Whether to offer driving assistance systems or new entertainment possibilities, modern cars process more and more data. The Mozilla Foundation therefore wanted to take an interest in the precautions taken by 25 manufacturers in their processing as part of its Privacy Not Included research project, as it does for other products. And the results are very bad to say the least. Mozilla even describes cars as “officially the worst product category for privacy”.

In detail, all the manufacturers studied collect more personal data than is necessary to ensure the functions of their vehicles. In addition, they can collect data from very broad sources: “They may collect personal information from how you interact with your car, the connected services you use, the car’s app (which provides a gateway to your phone’s information), and may collect further more information about you from third-party sources such as Sirius XM or Google Maps”alarms Mozilla.

Only Renault and Dacia allow you to request the complete deletion of your personal data, as required by the right to be forgotten under the GDPR in the European Union. The two brands of the Renault group rank as the least bad performers studied by Mozilla, but they are far from having convinced the foundation.

Builders have their own notion of consent

The control given to drivers over their personal data is therefore very weak. The notion of consent certainly exists among car manufacturers, but they each see it in their own way.

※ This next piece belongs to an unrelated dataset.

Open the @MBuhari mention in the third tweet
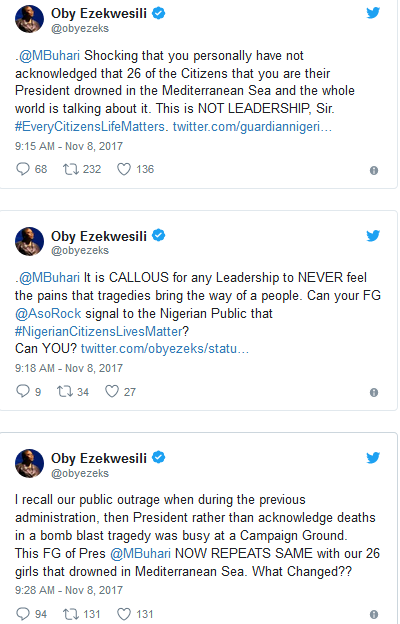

For Subaru, for example, the simple fact of taking a seat in one of its cars equipped with connected services as a driver or passenger consents to the collection and processing of personal data. Tesla, which according to Mozilla’s ranking is the manufacturer whose data processing policy is the most problematic, certainly offers its customers to deactivate collection on request, but specifies that the operation “may result in reduced functionality of your vehicle, serious damage, or inability to operate”. Just that !

This can be all the more frightening since the general conditions of the 25 manufacturers analyzed specify for 84% of them that personal data can be shared with third parties. 76% even allow themselves to sell them and 56% specify that they communicate them to the authorities upon simple request.

The surprises don’t stop there. Thus, by focusing on the security practices put in place to protect users’ personal data, Mozilla managed to determine that they were not encrypted for any of the cars studied. And yet, Mozilla researchers scrutinized the confidentiality conditions of the 25 selected manufacturers for more than 600 hours, or three times more time per product than usual. Cars are therefore a product category where manufacturers make the least effort towards transparency.

A petition to put an end to this “nightmare on wheels”

Faced with this observation, the Mozilla Foundation launched a petition to ask car manufacturers to stop collecting, sharing and selling our personal data.